Segment Start: Supplied material

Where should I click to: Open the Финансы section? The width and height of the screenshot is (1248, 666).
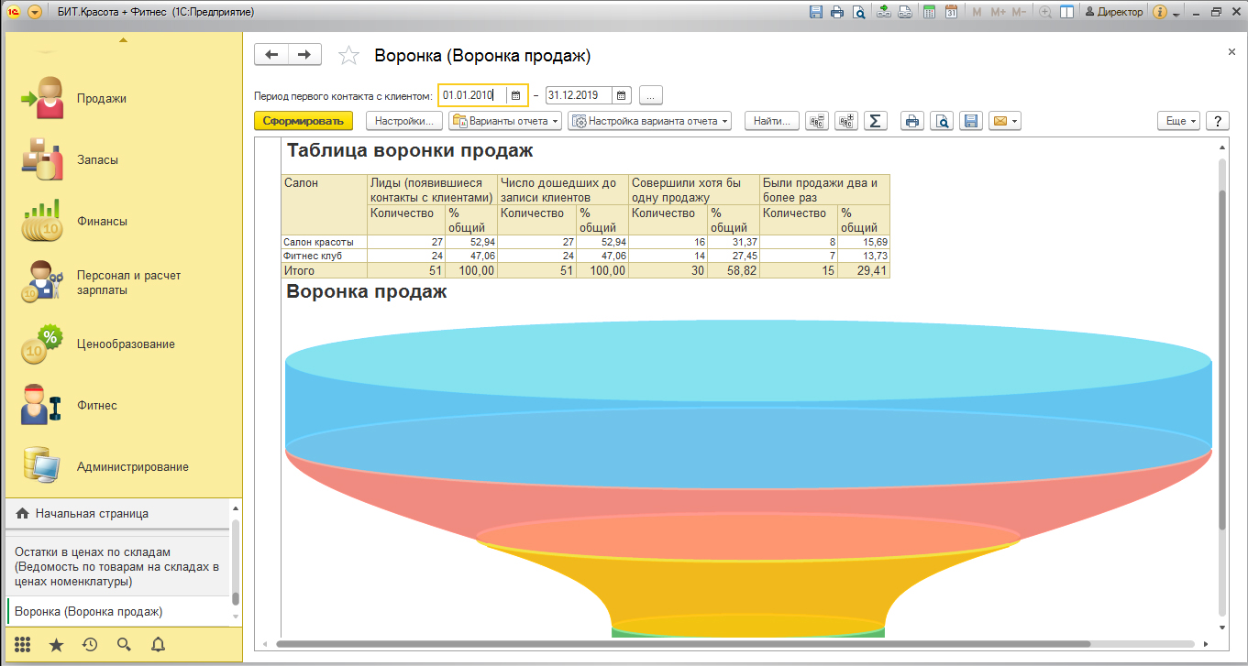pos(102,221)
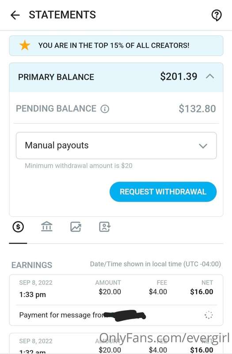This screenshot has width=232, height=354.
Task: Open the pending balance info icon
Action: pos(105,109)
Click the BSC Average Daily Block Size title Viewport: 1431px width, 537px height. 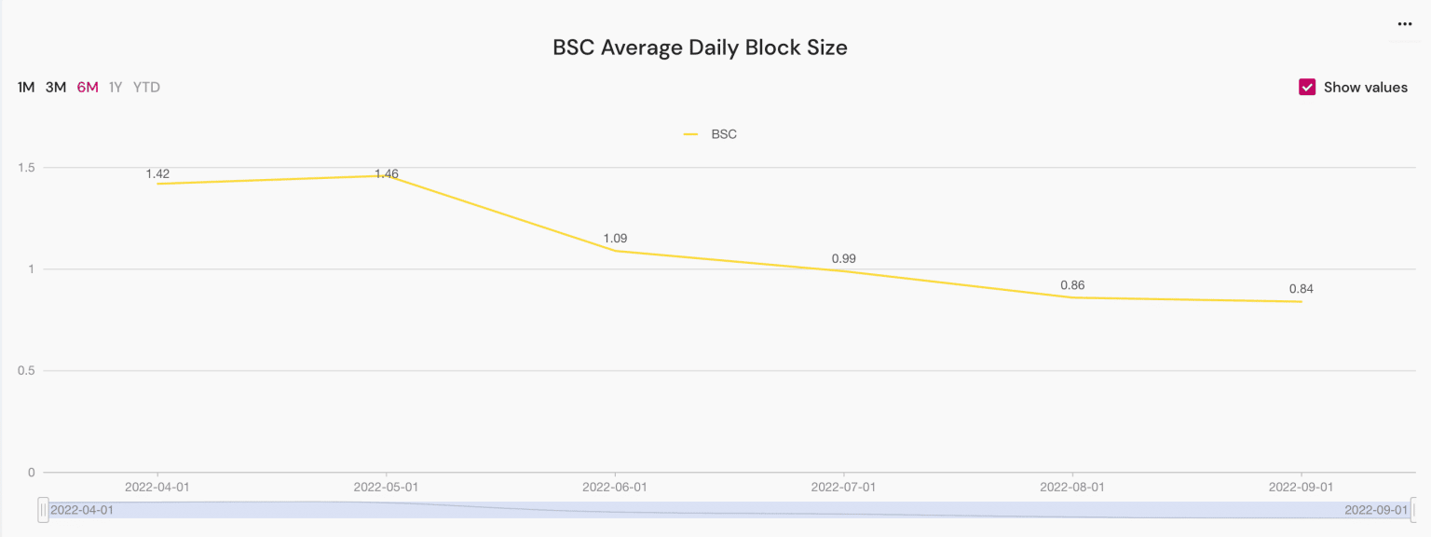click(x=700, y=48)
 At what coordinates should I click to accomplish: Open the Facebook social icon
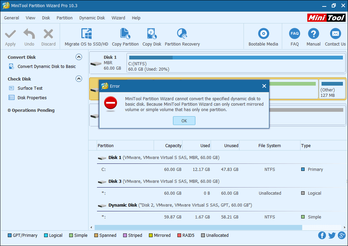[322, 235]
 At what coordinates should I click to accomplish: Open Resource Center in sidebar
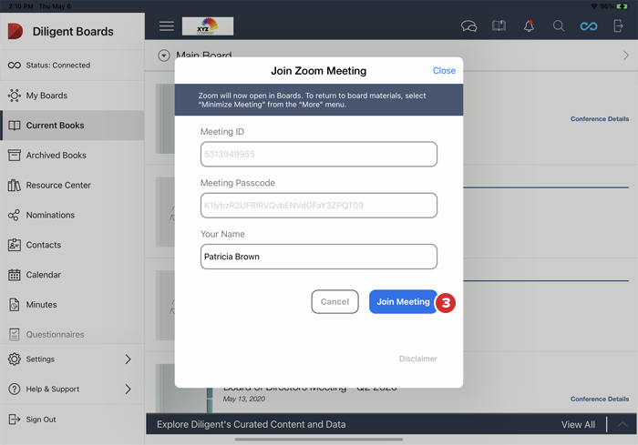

Segment End: Supplied material

> **Task description**: With the pictures left out, copy exactly the lines above from the line containing "At what coordinates should I click to accomplish: Open the" through the last line of the entries.

> **Problem solution**:
 At what coordinates should I click to accomplish: Open the Facebook social icon
[322, 235]
 At what coordinates should I click to accomplish: Open Resource Center in sidebar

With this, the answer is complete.